## Task instructions
The entries are to be output in full, word for word.

Stored records
########

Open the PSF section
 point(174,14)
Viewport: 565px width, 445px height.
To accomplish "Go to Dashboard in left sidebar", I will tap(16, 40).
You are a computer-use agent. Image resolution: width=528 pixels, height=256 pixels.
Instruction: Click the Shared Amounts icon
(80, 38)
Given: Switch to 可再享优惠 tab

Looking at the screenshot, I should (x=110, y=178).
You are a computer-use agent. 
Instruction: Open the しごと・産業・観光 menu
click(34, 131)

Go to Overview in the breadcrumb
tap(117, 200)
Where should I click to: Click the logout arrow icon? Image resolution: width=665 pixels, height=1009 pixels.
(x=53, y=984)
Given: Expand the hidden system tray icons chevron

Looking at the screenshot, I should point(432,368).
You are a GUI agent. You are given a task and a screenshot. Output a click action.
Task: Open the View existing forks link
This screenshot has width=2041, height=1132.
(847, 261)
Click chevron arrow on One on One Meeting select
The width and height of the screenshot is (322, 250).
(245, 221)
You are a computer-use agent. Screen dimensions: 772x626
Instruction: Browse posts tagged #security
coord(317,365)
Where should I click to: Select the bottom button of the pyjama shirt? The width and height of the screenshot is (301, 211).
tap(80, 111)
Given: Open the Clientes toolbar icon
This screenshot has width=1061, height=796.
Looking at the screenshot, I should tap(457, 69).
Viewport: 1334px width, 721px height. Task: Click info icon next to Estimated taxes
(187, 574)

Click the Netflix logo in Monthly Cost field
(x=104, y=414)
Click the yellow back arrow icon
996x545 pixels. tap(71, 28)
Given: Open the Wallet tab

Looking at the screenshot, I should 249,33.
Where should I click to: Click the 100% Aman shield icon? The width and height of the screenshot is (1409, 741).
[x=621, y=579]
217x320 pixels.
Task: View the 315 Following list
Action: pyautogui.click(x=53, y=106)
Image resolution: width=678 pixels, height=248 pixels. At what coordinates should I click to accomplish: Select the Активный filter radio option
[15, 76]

########

## Reply
Open the PSF section
 point(174,14)
Viewport: 565px width, 445px height.
To accomplish "Go to Dashboard in left sidebar", I will tap(16, 40).
You are a computer-use agent. Image resolution: width=528 pixels, height=256 pixels.
Instruction: Click the Shared Amounts icon
(80, 38)
Given: Switch to 可再享优惠 tab

Looking at the screenshot, I should (x=110, y=178).
You are a computer-use agent. 
Instruction: Open the しごと・産業・観光 menu
click(34, 131)

Go to Overview in the breadcrumb
tap(117, 200)
Where should I click to: Click the logout arrow icon? Image resolution: width=665 pixels, height=1009 pixels.
(x=53, y=984)
Given: Expand the hidden system tray icons chevron

Looking at the screenshot, I should point(432,368).
You are a GUI agent. You are given a task and a screenshot. Output a click action.
Task: Open the View existing forks link
This screenshot has width=2041, height=1132.
(847, 261)
Click chevron arrow on One on One Meeting select
The width and height of the screenshot is (322, 250).
(245, 221)
You are a computer-use agent. Screen dimensions: 772x626
Instruction: Browse posts tagged #security
coord(317,365)
Where should I click to: Select the bottom button of the pyjama shirt? The width and height of the screenshot is (301, 211).
tap(80, 111)
Given: Open the Clientes toolbar icon
This screenshot has width=1061, height=796.
Looking at the screenshot, I should tap(457, 69).
Viewport: 1334px width, 721px height. Task: Click info icon next to Estimated taxes
(187, 574)

Click the Netflix logo in Monthly Cost field
(x=104, y=414)
Click the yellow back arrow icon
996x545 pixels. tap(71, 28)
Given: Open the Wallet tab

Looking at the screenshot, I should 249,33.
Where should I click to: Click the 100% Aman shield icon? The width and height of the screenshot is (1409, 741).
[x=621, y=579]
217x320 pixels.
Task: View the 315 Following list
Action: pyautogui.click(x=53, y=106)
Image resolution: width=678 pixels, height=248 pixels. At what coordinates should I click to accomplish: Select the Активный filter radio option
[15, 76]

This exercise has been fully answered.